* _To do_
The required output is the lines from the one with "Task: Click the upward arrow navigation icon" through the end of the data, repeated verbatim, with no pictures included.

* _Data shown_

|---|

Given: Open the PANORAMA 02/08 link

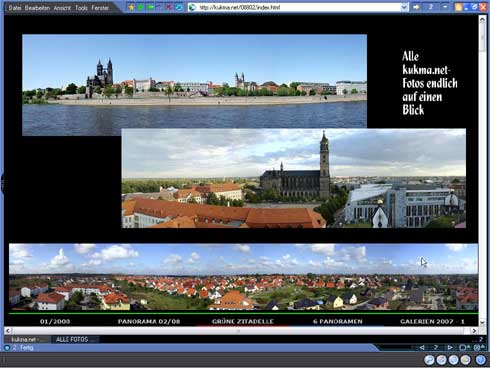Looking at the screenshot, I should pyautogui.click(x=149, y=321).
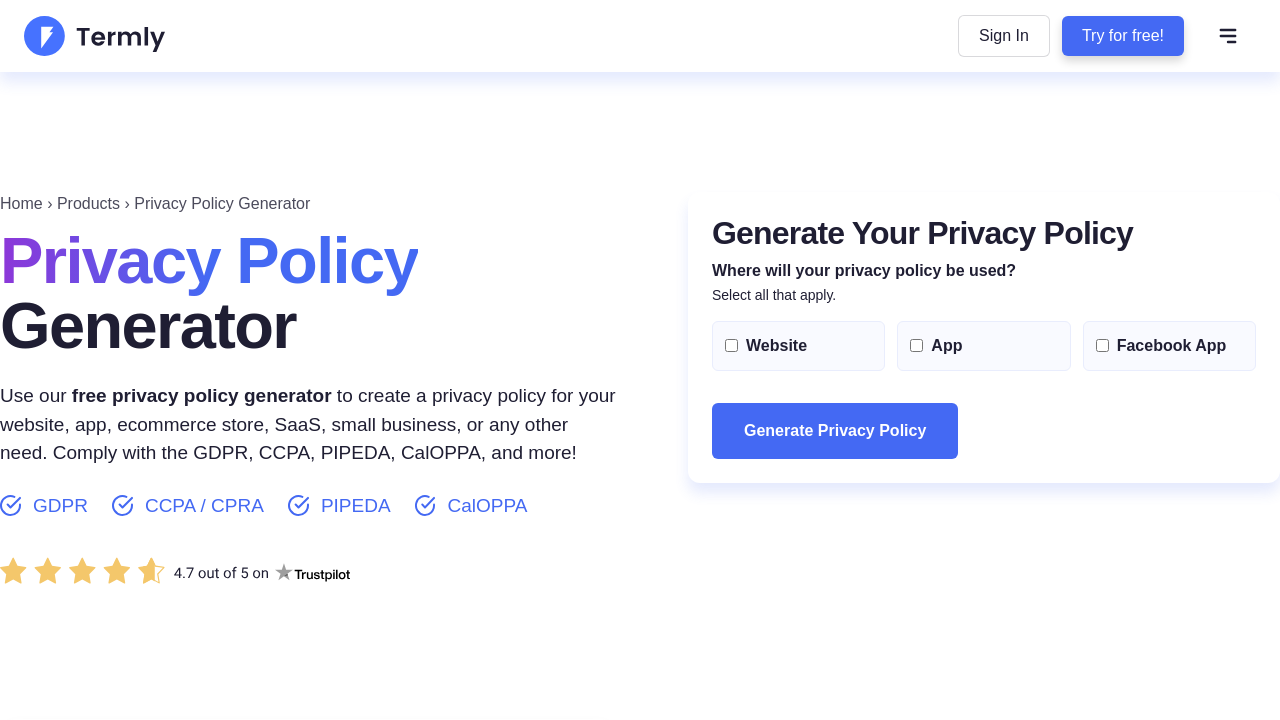Check the Website checkbox

[x=732, y=346]
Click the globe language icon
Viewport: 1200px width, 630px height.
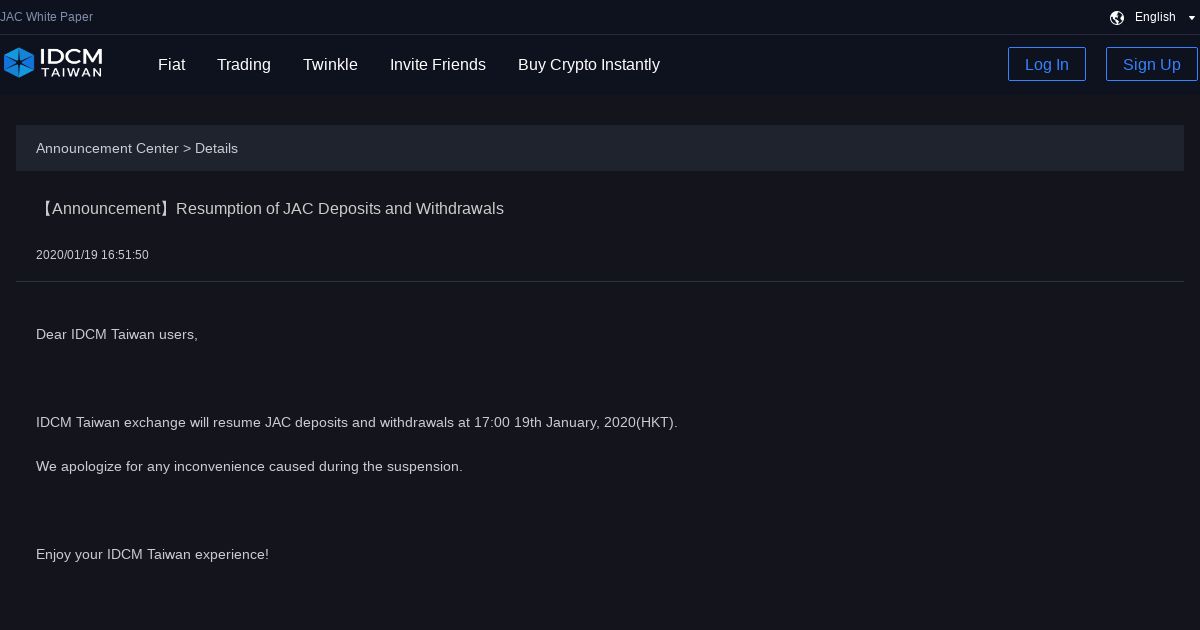[x=1117, y=17]
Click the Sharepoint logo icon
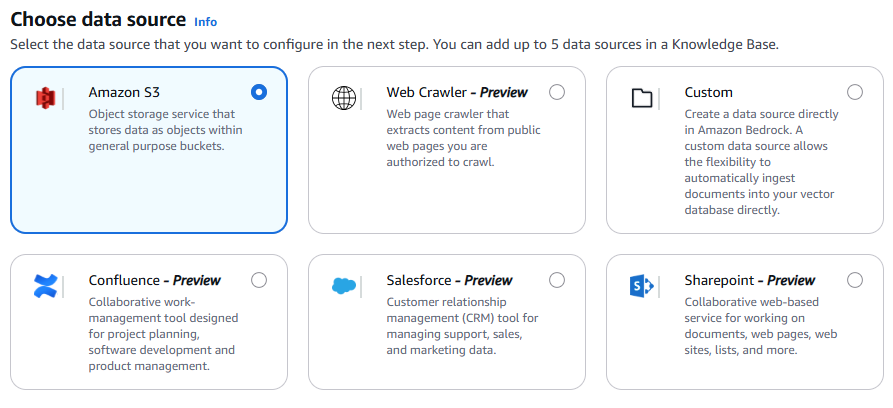893x408 pixels. point(642,286)
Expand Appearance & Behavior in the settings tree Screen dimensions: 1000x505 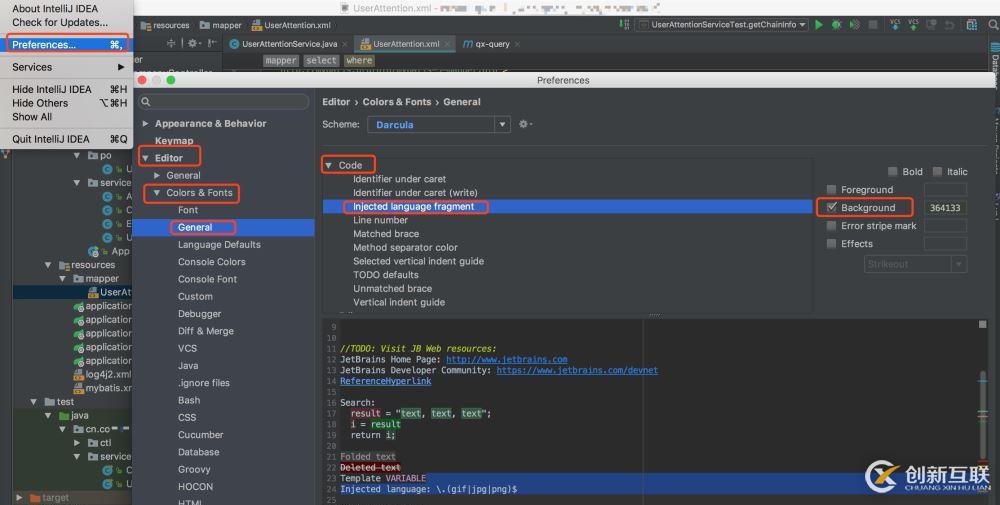point(146,124)
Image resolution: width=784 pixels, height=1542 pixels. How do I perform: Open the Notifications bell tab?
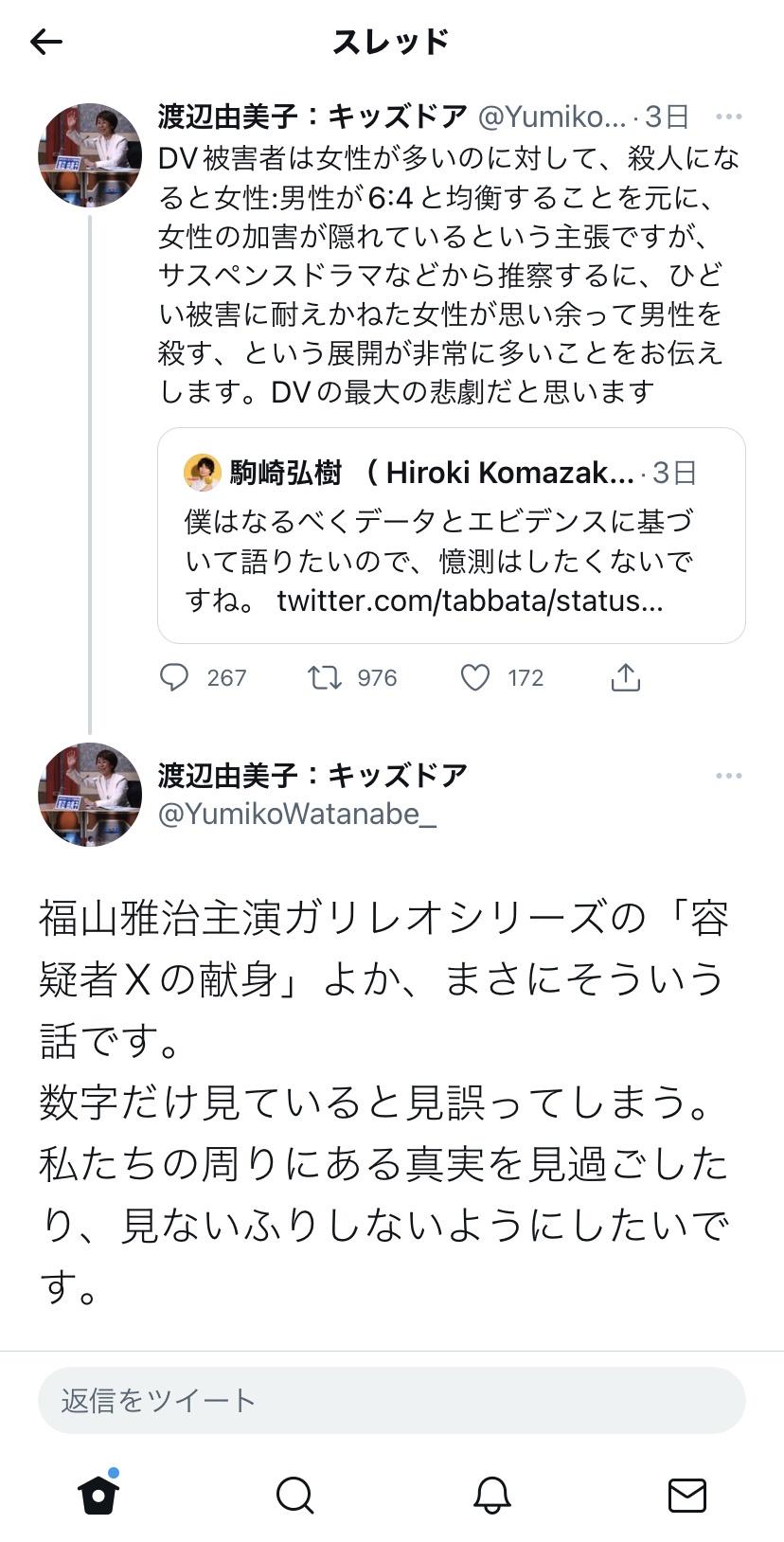pos(491,1496)
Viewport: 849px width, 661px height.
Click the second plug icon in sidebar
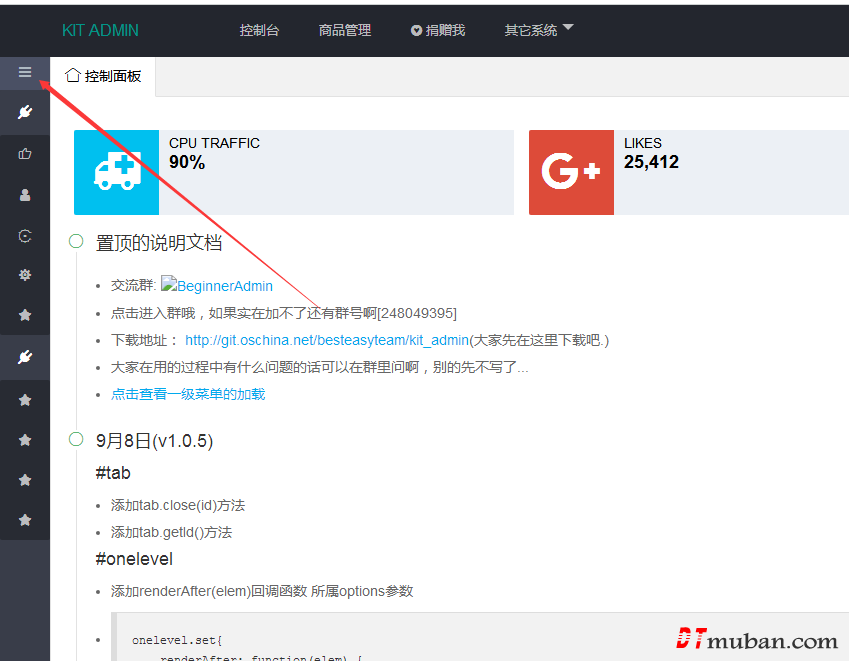click(x=25, y=357)
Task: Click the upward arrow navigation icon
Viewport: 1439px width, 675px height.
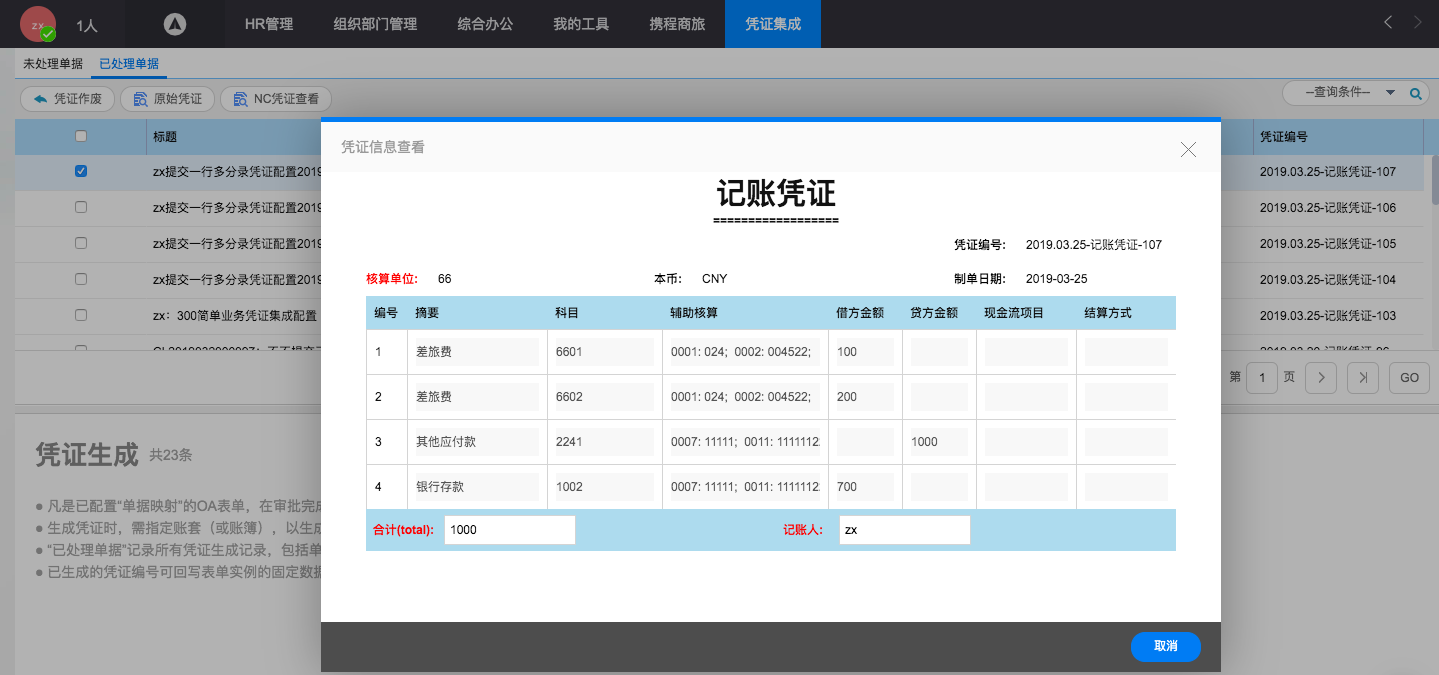Action: pyautogui.click(x=175, y=24)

|---|

* _Solution for this problem_
Task: Click the upward arrow navigation icon
Viewport: 1439px width, 675px height.
Action: pyautogui.click(x=175, y=24)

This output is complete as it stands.